Recevant pour la deuxième fois en une semaine son homologue congolais Félix Tshisekedi, le président angolais João Manuel Gonçalves Lourenço, également président en exercice de l'Union africaine est revenu sur l’épineuse question sécuritaire à l’Est de la RDC caractérisée par la guerre contre le M23.

Il a ainsi dit constater avec inquiétude la détérioration de la situation sécuritaire et humanitaire dans cette partie du pays soulignant que les conséquences et les menaces découlant de cette situation « compromettent les efforts considérables et constants déployés dans le cadre du Conseil de sécurité des Nations Unies, notamment la résolution 2173, et lors des procès de Washington et de Doha » : « De tels efforts sont la seule voie susceptible de réduire les tensions persistantes entre la RDC et le Rwanda et de favoriser une meilleure compréhension entre les deux pays », a-t-il déclaré dans un communiqué.
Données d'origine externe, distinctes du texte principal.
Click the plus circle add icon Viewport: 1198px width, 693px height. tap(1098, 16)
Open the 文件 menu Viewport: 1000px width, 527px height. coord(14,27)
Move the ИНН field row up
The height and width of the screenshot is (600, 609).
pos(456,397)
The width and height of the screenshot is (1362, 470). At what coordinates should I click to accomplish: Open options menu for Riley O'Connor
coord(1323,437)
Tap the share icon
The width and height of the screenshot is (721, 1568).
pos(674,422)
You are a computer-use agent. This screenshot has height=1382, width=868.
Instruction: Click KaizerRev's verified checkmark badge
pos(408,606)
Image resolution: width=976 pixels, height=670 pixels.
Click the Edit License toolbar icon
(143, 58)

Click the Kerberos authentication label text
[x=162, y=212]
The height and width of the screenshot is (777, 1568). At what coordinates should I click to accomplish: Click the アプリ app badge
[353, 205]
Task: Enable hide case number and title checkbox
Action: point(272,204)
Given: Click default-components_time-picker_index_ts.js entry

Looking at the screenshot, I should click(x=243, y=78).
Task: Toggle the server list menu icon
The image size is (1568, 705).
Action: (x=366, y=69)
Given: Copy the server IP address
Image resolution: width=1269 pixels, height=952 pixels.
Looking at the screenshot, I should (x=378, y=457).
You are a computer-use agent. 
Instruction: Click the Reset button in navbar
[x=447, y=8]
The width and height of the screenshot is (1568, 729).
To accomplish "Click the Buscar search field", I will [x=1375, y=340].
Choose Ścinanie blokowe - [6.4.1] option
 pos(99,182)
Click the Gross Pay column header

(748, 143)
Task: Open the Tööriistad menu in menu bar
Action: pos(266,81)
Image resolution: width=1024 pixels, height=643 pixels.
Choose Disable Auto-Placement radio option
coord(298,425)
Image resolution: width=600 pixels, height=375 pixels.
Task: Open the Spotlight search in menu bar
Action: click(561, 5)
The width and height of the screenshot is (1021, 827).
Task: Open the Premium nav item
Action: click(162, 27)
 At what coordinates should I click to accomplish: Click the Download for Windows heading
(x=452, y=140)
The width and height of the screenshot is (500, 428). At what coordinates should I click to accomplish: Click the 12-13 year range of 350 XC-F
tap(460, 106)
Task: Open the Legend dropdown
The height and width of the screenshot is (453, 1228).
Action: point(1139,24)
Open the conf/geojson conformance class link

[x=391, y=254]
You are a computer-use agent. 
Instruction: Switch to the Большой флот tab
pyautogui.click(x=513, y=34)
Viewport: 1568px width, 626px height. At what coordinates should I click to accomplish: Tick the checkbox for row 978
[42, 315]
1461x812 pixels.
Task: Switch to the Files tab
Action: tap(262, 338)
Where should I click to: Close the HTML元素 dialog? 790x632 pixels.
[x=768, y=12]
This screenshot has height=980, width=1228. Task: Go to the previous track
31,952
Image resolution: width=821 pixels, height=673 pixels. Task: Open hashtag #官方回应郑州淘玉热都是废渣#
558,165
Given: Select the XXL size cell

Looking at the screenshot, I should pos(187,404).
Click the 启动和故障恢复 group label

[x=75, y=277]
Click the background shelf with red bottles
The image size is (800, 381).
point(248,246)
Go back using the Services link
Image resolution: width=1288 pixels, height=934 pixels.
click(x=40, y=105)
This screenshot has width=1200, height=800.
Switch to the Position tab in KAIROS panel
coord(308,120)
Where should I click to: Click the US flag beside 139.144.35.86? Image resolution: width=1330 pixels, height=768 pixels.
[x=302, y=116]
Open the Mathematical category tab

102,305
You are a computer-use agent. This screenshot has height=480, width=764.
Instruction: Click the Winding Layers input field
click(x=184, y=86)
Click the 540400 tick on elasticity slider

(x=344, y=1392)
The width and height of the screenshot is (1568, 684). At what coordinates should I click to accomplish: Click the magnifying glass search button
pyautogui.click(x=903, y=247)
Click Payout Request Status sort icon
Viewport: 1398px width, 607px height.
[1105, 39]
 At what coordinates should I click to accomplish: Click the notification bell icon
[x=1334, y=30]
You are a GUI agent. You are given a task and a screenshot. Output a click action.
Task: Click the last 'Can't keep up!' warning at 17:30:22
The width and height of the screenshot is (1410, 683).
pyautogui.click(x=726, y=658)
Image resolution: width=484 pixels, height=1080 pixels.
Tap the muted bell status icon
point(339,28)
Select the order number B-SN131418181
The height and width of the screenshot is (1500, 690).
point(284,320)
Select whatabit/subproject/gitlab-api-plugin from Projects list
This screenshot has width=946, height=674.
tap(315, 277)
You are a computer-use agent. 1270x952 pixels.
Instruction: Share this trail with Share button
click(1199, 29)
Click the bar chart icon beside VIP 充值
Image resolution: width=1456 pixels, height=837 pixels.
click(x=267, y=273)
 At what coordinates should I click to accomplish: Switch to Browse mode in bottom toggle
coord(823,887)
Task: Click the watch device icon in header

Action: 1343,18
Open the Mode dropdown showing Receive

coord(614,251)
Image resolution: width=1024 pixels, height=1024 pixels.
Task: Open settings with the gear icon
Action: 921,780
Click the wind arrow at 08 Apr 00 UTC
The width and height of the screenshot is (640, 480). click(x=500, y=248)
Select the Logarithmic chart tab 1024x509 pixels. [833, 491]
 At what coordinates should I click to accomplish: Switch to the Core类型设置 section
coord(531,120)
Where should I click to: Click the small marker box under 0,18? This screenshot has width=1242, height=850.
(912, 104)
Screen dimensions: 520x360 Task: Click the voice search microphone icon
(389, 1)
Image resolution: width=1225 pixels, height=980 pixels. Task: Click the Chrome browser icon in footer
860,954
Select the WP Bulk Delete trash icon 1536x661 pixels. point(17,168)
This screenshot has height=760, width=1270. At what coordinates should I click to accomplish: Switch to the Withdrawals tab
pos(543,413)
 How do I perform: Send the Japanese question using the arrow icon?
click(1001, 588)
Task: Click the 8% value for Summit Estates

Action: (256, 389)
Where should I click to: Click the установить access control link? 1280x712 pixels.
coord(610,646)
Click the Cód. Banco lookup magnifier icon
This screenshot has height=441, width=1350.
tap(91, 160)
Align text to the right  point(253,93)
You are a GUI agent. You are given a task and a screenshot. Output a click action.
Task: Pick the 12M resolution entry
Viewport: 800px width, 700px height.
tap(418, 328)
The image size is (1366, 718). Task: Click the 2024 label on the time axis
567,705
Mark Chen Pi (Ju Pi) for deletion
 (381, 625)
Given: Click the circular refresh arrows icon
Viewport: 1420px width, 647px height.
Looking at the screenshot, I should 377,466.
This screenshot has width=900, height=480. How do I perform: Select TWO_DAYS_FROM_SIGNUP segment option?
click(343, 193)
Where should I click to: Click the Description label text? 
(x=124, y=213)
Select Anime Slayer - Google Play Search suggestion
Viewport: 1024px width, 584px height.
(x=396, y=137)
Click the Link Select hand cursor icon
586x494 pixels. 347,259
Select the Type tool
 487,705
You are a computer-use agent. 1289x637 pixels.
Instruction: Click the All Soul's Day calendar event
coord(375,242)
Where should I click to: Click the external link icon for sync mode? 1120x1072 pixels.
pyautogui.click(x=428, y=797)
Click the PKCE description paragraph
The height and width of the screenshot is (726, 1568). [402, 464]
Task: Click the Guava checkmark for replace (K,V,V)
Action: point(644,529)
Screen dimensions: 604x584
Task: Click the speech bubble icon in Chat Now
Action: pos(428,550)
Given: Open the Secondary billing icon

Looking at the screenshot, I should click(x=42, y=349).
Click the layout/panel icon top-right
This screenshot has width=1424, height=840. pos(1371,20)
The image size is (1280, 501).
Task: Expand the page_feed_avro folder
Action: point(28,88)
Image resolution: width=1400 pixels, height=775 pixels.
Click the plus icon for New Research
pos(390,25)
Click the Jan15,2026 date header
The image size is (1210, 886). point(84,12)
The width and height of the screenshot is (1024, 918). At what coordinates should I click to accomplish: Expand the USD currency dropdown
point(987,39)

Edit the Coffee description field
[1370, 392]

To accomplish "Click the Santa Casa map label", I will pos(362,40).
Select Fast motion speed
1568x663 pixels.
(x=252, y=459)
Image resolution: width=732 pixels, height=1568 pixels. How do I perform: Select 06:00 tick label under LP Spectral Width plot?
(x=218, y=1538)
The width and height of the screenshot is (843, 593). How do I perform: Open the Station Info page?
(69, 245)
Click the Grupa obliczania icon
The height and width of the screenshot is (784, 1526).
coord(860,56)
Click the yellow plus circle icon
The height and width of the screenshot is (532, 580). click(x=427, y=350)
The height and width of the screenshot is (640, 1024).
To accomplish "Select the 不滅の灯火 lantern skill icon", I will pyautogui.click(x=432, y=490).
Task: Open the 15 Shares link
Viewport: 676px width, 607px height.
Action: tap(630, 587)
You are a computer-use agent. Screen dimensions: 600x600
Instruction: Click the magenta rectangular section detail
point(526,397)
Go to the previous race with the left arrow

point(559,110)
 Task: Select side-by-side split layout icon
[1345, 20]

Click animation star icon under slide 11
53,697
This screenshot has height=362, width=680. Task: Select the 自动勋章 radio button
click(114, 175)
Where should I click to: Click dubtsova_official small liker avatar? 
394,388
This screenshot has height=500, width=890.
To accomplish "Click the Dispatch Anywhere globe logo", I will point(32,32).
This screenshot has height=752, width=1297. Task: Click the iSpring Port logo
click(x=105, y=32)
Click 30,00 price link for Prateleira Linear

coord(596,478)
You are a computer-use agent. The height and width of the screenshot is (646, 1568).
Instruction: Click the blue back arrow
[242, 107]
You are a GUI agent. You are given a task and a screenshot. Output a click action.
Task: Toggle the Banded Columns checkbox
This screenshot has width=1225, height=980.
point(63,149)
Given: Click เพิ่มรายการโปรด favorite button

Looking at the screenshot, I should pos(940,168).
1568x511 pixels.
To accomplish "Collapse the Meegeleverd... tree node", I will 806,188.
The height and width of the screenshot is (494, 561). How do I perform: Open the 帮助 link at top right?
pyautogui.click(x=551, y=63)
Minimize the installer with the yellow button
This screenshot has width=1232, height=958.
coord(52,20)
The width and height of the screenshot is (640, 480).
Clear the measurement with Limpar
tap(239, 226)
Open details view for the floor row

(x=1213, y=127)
João Lourenço a également appelé « à un cessez-le-feu immédiat et inconditionnel entre les parties au conflit et à la cessation de toutes les hostilités », et a invité en même temps les gouvernements de la RDC, du Rwanda et le M23 « à respecter et à mettre en œuvre les accords qu'ils ont signés, afin de privilégier un règlement pacifique du conflit et la sauvegarde des droits et intérêts de la population, conformément aux processus de Washington et de Doha. »

De son côté, Félix Tshisekedi a assuré que le gouvernement congolais « est ouvert et prêt à s'aligner sur le cessez-le-feu » défendu par João Lourenço.

Il a également remercié le président angolais affirmant « qu’il n’a ménagé aucune de ses forces pour instaurer la paix en RDC » : « Dans mon pays, nous interprétons cet engagement comme un engagement constant et nous lui en sommes reconnaissants. Le président João Lourenço a œuvré sans relâche pour que la paix devienne une réalité dans mon pays », a-t-il déclaré.

Notez aussi que ceci intervient alors que les processus de Doha et de Washington sont une nouvelle fois au point mort.